Human Genetics

, Volume 117, Issue 5, pp 460–466

A homozygous COL6A2 intron mutation causes in-frame triple-helical deletion and nonsense-mediated mRNA decay in a patient with Ullrich congenital muscular dystrophy

  • Laura Lucarini
  • Betti Giusti
  • Rui-Zhu Zhang
  • Te-Cheng Pan
  • Cecilia Jimenez-Mallebrera
  • Eugenio Mercuri
  • Francesco Muntoni
  • Guglielmina Pepe
  • Mon-Li Chu
Original Investigation

Abstract

Ullrich congenital muscular dystrophy (UCMD) is a severe disorder caused, in most cases, by a deficiency in collagen VI microfibrils. Recessive mutations in two of the three collagen VI genes, COL6A2 and COL6A3, have been identified in eight of the nine UCMD patients reported thus far. A heterozygous COL6A1 gene deletion, resulting in a mutant protein that exerts a dominant negative effect, has recently been described in a severely affected UCMD patient.
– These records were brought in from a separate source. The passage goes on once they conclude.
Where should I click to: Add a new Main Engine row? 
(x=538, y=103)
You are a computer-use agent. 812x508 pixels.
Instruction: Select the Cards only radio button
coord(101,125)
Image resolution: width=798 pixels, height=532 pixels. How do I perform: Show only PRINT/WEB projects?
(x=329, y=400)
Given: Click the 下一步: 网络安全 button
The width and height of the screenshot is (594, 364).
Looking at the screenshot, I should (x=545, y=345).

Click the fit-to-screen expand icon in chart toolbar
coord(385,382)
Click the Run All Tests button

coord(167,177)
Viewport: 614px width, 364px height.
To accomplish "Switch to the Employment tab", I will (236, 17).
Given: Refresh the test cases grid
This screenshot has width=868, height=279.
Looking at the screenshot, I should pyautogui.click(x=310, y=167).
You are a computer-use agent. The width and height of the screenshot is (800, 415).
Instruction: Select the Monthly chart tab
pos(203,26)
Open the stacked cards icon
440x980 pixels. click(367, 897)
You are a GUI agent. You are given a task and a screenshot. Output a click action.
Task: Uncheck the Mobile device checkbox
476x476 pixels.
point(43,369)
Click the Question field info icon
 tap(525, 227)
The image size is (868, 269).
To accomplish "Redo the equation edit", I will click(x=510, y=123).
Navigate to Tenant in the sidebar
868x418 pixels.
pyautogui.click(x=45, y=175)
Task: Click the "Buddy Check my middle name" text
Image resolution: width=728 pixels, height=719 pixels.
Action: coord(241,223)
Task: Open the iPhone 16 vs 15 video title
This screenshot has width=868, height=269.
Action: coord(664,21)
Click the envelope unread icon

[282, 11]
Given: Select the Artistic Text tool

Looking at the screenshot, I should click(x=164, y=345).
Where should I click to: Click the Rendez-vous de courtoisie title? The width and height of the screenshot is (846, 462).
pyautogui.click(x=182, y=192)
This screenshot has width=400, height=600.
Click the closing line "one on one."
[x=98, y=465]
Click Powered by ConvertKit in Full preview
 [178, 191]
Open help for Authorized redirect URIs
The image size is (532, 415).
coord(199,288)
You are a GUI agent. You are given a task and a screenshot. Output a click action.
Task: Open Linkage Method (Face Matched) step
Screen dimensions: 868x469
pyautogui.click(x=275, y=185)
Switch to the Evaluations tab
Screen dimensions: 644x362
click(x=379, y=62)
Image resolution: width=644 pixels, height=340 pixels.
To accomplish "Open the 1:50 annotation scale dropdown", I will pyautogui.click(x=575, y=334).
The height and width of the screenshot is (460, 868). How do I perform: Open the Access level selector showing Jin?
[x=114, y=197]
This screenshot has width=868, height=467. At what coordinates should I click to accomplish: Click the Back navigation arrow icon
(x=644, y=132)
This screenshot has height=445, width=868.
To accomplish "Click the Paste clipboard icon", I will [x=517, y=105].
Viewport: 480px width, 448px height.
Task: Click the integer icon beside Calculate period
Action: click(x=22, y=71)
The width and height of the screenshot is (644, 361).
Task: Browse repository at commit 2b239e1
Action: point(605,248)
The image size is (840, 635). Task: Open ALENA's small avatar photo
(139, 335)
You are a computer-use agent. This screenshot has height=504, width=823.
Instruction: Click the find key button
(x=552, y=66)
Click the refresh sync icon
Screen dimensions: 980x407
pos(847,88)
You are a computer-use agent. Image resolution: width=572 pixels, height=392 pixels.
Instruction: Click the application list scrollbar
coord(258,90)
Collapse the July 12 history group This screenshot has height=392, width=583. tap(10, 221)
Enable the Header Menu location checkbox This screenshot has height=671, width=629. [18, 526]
Here we describe a patient in whom reverse transcription-PCR analysis of fibroblast RNA suggested a heterozygous in-frame deletion of exon 13 in the triple-helical domain of COL6A2, which is predicted to be dominantly acting. However, a homozygous A→G mutation at −10 of intron 12 was found in the genomic DNA. The intron mutation activated numerous cryptic splice acceptor sites, generating normal and exon 13-deleted COL6A2 mRNA, and multiple aberrant transcripts containing frameshifts that were degraded through a nonsense-mediated decay mechanism. Northern analysis indicated diminished COL6A2 mRNA expression as the primary pathogenic mechanism in this UCMD patient. Our results underscore the importance of multifaceted analyses in the accurate molecular diagnosis and interpretation of genotype-phenotype correlations of UCMD.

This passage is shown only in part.